» **Your instructions**
Reproduce the lines from the one holding "november 2019 (347, 1465)" to the end of the entries. Include both ends and change nothing.

=== Input for this task ===

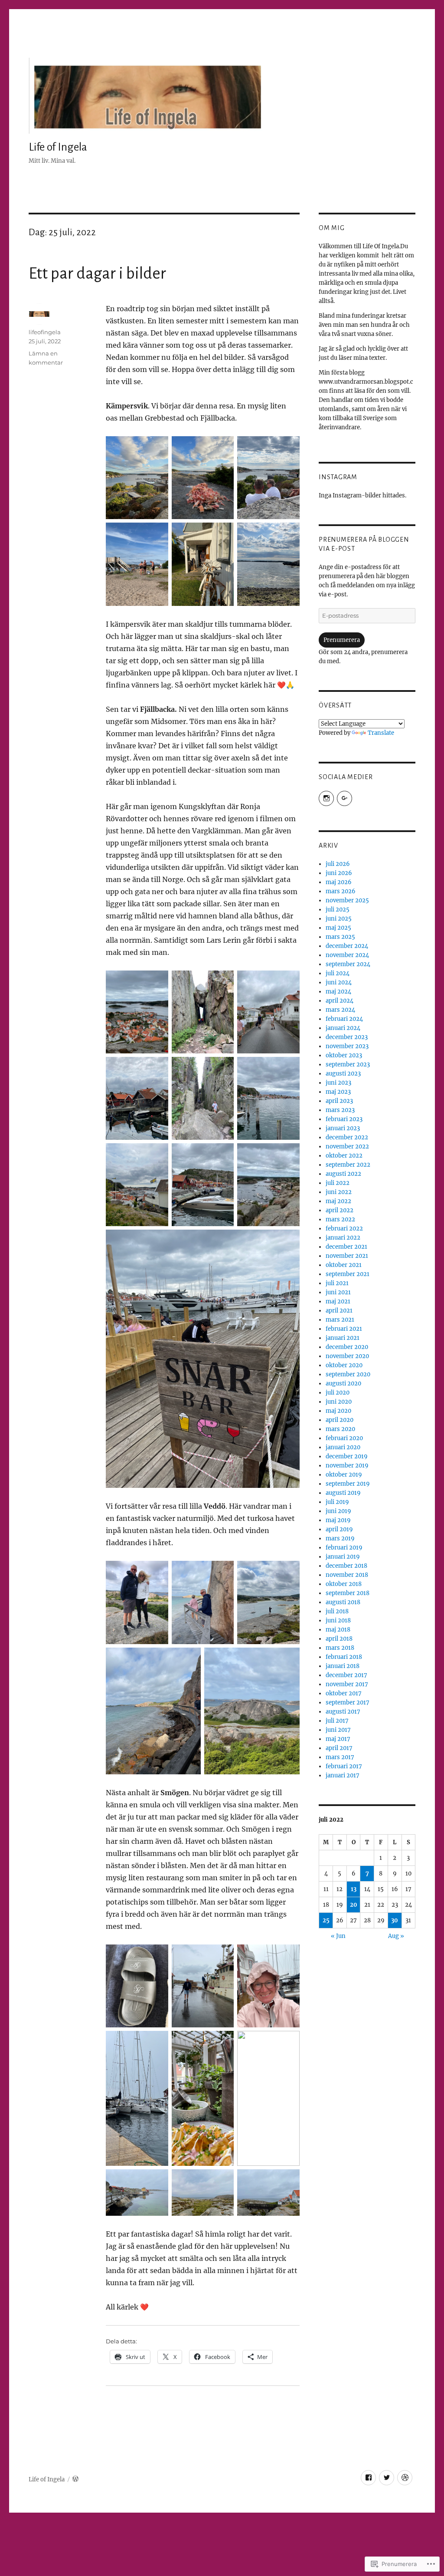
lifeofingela (45, 332)
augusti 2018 (343, 1602)
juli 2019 (337, 1502)
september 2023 (348, 1064)
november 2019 (347, 1465)
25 (326, 1920)
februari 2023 (344, 1119)
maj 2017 (338, 1739)
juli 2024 (337, 973)
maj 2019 (338, 1520)
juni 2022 (339, 1192)
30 (394, 1920)
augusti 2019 (343, 1493)
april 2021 (339, 1310)
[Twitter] (386, 2477)
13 (353, 1889)
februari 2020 (344, 1438)
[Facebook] (368, 2477)
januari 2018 (342, 1666)
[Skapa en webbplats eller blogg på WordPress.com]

===

» **Output for this task**
november 2019 (347, 1465)
25 (326, 1920)
februari 2023 (344, 1119)
maj 2017 (338, 1739)
juli 2024 (337, 973)
maj 2019 (338, 1520)
juni 2022 (339, 1192)
30 (394, 1920)
augusti 2019 (343, 1493)
april 2021 (339, 1310)
[Twitter] (386, 2477)
13 (353, 1889)
februari 2020 (344, 1438)
[Facebook] (368, 2477)
januari 2018 (342, 1666)
[Skapa en webbplats eller blogg på WordPress.com]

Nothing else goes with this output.